** ENTRIES PROVIDED **

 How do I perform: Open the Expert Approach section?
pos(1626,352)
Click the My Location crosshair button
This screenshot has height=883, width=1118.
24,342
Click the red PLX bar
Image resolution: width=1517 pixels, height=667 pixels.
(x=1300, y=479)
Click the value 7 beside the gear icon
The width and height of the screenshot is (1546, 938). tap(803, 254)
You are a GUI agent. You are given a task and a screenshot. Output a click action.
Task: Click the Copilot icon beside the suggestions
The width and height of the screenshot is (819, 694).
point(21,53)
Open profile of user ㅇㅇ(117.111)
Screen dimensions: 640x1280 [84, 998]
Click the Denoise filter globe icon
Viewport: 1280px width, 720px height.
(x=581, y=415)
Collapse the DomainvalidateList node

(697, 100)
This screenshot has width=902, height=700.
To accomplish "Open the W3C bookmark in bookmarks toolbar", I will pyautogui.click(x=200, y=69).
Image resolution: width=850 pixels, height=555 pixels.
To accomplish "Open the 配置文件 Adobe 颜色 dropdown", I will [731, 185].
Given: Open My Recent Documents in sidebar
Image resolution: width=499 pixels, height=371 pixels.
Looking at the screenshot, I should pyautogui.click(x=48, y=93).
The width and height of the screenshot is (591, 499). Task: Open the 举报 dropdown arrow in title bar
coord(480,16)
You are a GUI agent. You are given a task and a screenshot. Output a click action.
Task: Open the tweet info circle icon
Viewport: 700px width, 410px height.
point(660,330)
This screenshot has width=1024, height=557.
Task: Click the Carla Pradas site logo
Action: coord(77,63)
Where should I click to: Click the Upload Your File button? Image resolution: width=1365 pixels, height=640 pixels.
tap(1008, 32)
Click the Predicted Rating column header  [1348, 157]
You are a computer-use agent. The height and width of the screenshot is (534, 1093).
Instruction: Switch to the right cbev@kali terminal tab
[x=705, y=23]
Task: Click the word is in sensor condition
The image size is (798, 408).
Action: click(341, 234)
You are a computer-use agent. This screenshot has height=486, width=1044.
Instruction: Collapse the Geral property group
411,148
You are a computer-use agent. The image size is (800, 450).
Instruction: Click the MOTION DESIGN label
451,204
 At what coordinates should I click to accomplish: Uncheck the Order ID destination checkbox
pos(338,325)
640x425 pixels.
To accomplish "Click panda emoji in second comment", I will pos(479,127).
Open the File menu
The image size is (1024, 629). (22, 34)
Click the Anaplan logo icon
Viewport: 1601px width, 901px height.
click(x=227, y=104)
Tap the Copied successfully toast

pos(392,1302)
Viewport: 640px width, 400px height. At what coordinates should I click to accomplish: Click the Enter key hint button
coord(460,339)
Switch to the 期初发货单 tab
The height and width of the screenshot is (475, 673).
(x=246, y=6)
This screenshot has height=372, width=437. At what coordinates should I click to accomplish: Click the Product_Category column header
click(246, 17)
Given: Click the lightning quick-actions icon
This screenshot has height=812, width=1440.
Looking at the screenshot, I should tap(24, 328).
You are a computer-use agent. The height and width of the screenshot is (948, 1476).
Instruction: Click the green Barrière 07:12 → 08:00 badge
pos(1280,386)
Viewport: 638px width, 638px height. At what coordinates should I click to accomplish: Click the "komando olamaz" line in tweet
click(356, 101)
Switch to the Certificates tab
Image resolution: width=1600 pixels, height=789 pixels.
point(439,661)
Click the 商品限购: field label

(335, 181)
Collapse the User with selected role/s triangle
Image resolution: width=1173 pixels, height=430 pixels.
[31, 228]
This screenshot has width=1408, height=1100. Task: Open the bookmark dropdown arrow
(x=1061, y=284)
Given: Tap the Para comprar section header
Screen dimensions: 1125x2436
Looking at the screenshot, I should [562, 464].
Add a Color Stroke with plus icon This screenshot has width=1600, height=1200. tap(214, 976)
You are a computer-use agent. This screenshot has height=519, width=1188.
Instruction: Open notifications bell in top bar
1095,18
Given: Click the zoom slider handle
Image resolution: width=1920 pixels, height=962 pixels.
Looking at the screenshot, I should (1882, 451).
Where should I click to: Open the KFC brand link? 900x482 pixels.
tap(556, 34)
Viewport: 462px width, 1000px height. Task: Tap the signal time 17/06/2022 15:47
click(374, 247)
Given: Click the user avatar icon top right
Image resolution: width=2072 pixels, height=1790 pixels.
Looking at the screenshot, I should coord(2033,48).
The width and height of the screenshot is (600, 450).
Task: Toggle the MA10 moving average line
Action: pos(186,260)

** BRIEF **
Output the records above, each one exactly, with none left out.

** REPLY **
 How do I perform: Open the Expert Approach section?
pos(1626,352)
Click the My Location crosshair button
This screenshot has height=883, width=1118.
24,342
Click the red PLX bar
Image resolution: width=1517 pixels, height=667 pixels.
(x=1300, y=479)
Click the value 7 beside the gear icon
The width and height of the screenshot is (1546, 938). tap(803, 254)
You are a GUI agent. You are given a task and a screenshot. Output a click action.
Task: Click the Copilot icon beside the suggestions
The width and height of the screenshot is (819, 694).
point(21,53)
Open profile of user ㅇㅇ(117.111)
Screen dimensions: 640x1280 [84, 998]
Click the Denoise filter globe icon
Viewport: 1280px width, 720px height.
(x=581, y=415)
Collapse the DomainvalidateList node

(697, 100)
This screenshot has width=902, height=700.
To accomplish "Open the W3C bookmark in bookmarks toolbar", I will pyautogui.click(x=200, y=69).
Image resolution: width=850 pixels, height=555 pixels.
To accomplish "Open the 配置文件 Adobe 颜色 dropdown", I will [731, 185].
Given: Open My Recent Documents in sidebar
Image resolution: width=499 pixels, height=371 pixels.
Looking at the screenshot, I should pyautogui.click(x=48, y=93).
The width and height of the screenshot is (591, 499). Task: Open the 举报 dropdown arrow in title bar
coord(480,16)
You are a GUI agent. You are given a task and a screenshot. Output a click action.
Task: Open the tweet info circle icon
Viewport: 700px width, 410px height.
point(660,330)
This screenshot has width=1024, height=557.
Task: Click the Carla Pradas site logo
Action: coord(77,63)
Where should I click to: Click the Upload Your File button? Image resolution: width=1365 pixels, height=640 pixels.
tap(1008, 32)
Click the Predicted Rating column header  [1348, 157]
You are a computer-use agent. The height and width of the screenshot is (534, 1093).
Instruction: Switch to the right cbev@kali terminal tab
[x=705, y=23]
Task: Click the word is in sensor condition
The image size is (798, 408).
Action: click(341, 234)
You are a computer-use agent. This screenshot has height=486, width=1044.
Instruction: Collapse the Geral property group
411,148
You are a computer-use agent. The image size is (800, 450).
Instruction: Click the MOTION DESIGN label
451,204
 At what coordinates should I click to accomplish: Uncheck the Order ID destination checkbox
pos(338,325)
640x425 pixels.
To accomplish "Click panda emoji in second comment", I will pos(479,127).
Open the File menu
The image size is (1024, 629). (22, 34)
Click the Anaplan logo icon
Viewport: 1601px width, 901px height.
click(x=227, y=104)
Tap the Copied successfully toast

pos(392,1302)
Viewport: 640px width, 400px height. At what coordinates should I click to accomplish: Click the Enter key hint button
coord(460,339)
Switch to the 期初发货单 tab
The height and width of the screenshot is (475, 673).
(x=246, y=6)
This screenshot has height=372, width=437. At what coordinates should I click to accomplish: Click the Product_Category column header
click(246, 17)
Given: Click the lightning quick-actions icon
This screenshot has height=812, width=1440.
Looking at the screenshot, I should tap(24, 328).
You are a computer-use agent. The height and width of the screenshot is (948, 1476).
Instruction: Click the green Barrière 07:12 → 08:00 badge
pos(1280,386)
Viewport: 638px width, 638px height. At what coordinates should I click to accomplish: Click the "komando olamaz" line in tweet
click(356, 101)
Switch to the Certificates tab
Image resolution: width=1600 pixels, height=789 pixels.
point(439,661)
Click the 商品限购: field label

(335, 181)
Collapse the User with selected role/s triangle
Image resolution: width=1173 pixels, height=430 pixels.
[31, 228]
This screenshot has width=1408, height=1100. Task: Open the bookmark dropdown arrow
(x=1061, y=284)
Given: Tap the Para comprar section header
Screen dimensions: 1125x2436
Looking at the screenshot, I should [562, 464].
Add a Color Stroke with plus icon This screenshot has width=1600, height=1200. tap(214, 976)
You are a computer-use agent. This screenshot has height=519, width=1188.
Instruction: Open notifications bell in top bar
1095,18
Given: Click the zoom slider handle
Image resolution: width=1920 pixels, height=962 pixels.
Looking at the screenshot, I should (1882, 451).
Where should I click to: Open the KFC brand link? 900x482 pixels.
tap(556, 34)
Viewport: 462px width, 1000px height. Task: Tap the signal time 17/06/2022 15:47
click(374, 247)
Given: Click the user avatar icon top right
Image resolution: width=2072 pixels, height=1790 pixels.
Looking at the screenshot, I should coord(2033,48).
The width and height of the screenshot is (600, 450).
Task: Toggle the MA10 moving average line
Action: pos(186,260)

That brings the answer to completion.